In July of 2017, as the G20 summit was wrapping up in Hamburg, Germany, French President Macron announced a climate summit to be held on December 12, 2017, two years after the adoption of the Paris Agreement by 197 countries. This sudden announcement followed the two-day meeting of the G20 as leaders continued to struggle with how to move forward without the US. Macron emerged from the pack to convene a summit to accelerate action on the climate.
The Macron Summit
Source: President Macron, Arno Mikkor (EU2017EE), Flickr
On December 12 in Paris, France, French President Emmanuel Macron will host a summit to take further action on climate two years to the day after the adoption of the historic Paris Agreement. Unofficially, some are calling this “The Macron Summit,” but officially it is called The One Planet Summit and is co-convened by President Macron, the UN and the World Bank.
The Paris Accord signed two years ago was a good first step but it is not enough. On November 20, 2017, in one of the top peer-reviewed scientific journals on the planet, Nature, the following was published: “Even if — and it is a huge if — all countries meet their current Paris pledges, the world will probably heat up by substantially more than 2 °C above pre-industrial temperatures”.
The main focus of the Macron Summit will be to determine how those working in public and private finance can innovate to support and accelerate our common efforts to fight climate change. Specifically, it is anticipated that there will be a launch of the Canada-UK coal phase-out coalition. Carbon pricing and disclosure will also be on the table. The Summit will be preceded by Climate Finance Day 2017 on December 11, and a dialogue on Resilience Intel will follow the summit.
Border Adjustments for Carbon
In September, Macron called for border carbon adjustments in his Sorbonne speech on the future of Europe. In November, at the United Nations climate conference in Bonn, Germany, Macron told the conference that Europe needs a floor price on carbon – accompanied by “a border tax that will also protect our economic sectors against imports from countries that do not respect the same objectives and decide not to engage in this environmental transition.’’
Attendance at the summit is by invitation only. Representatives from approximately 50 countries and NGOs are expected to attend, including Joseph Robertson, Citizens’ Climate Lobby’s (CCL) Global Strategy Director.
“We favor a straightforward economy-wide fee on carbon-emitting fuels with 100% of revenues returned directly to households every month, because it is fair, effective, and powers ingenuity and local economic resilience,” says Robertson. “For the same reason, we will be working with partners to engineer Resilience Intel – a way to find, harness and scale up climate-smart investment across the whole economy. This is how those not in the halls of power can gain new leverage to design and build a better, more just and livable future”.
U.S. President Donald Trump was not invited to the Summit and Canada’s Prime Minister Trudeau is not expected at the summit. However, the Honourable Catherine McKenna, Canada’s Minister of Environment and Climate Change will be there.

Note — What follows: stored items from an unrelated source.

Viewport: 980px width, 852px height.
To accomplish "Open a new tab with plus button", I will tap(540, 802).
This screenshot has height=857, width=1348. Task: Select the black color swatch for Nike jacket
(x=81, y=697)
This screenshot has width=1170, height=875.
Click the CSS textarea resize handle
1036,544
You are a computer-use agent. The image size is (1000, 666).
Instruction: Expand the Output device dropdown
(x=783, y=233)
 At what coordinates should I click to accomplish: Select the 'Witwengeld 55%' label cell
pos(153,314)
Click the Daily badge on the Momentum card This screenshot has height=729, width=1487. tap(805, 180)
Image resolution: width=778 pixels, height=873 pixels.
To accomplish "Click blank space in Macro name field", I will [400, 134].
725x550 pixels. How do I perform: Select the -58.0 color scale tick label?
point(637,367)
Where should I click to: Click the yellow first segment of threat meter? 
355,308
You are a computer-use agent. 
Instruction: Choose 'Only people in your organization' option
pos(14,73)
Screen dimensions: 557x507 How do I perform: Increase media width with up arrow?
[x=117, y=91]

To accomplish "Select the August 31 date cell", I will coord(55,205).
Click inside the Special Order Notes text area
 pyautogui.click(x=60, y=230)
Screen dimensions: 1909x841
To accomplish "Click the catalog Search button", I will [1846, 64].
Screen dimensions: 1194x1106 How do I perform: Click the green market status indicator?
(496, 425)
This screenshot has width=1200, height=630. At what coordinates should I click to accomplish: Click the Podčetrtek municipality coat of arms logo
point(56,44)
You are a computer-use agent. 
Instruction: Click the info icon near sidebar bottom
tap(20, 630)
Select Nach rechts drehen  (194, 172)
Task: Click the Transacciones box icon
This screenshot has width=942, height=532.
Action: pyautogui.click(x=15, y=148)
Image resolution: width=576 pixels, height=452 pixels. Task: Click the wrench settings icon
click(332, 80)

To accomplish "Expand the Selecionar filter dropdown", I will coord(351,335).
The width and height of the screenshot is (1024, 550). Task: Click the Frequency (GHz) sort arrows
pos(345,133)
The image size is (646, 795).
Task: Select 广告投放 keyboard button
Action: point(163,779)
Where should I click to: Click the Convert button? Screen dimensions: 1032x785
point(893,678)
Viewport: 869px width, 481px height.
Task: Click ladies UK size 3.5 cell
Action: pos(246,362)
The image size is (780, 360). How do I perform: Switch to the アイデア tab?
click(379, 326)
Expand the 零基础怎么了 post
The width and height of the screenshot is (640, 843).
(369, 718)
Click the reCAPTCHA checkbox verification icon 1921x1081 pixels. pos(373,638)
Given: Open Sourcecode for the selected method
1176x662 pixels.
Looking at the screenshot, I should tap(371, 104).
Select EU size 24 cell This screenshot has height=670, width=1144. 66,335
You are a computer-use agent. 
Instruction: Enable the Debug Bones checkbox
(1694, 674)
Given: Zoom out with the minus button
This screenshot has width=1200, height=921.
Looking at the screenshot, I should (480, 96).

“We applaud the work of the UK-Canada coal phase-out coalition and the Canada-China joint statement,” states Cathy Orlando director of Citizens’ Climate Lobby Canada. “From the Macron Summit, we will be looking at how countries coordinate fair carbon pricing using border carbon adjustments to protect domestic businesses and incent other countries to join in significant climate action via carbon pricing .”
World Slowly Moving Ahead with Carbon Pricing
According to the Institute for Climate Economics, as of September 1st, 2017, more than 40 countries and 25 provinces or cities have adopted carbon pricing policies. These jurisdictions — including the European Union, Canada, China, Japan, Mexico, and California — account for around 25% of global greenhouse gas emissions. Additionally, India has a coal tax which is not captured in this report.
CCL has thousands of engaged volunteers in 38 countries around the world creating political will for a livable world, by advocating fair pricing of climate pollution.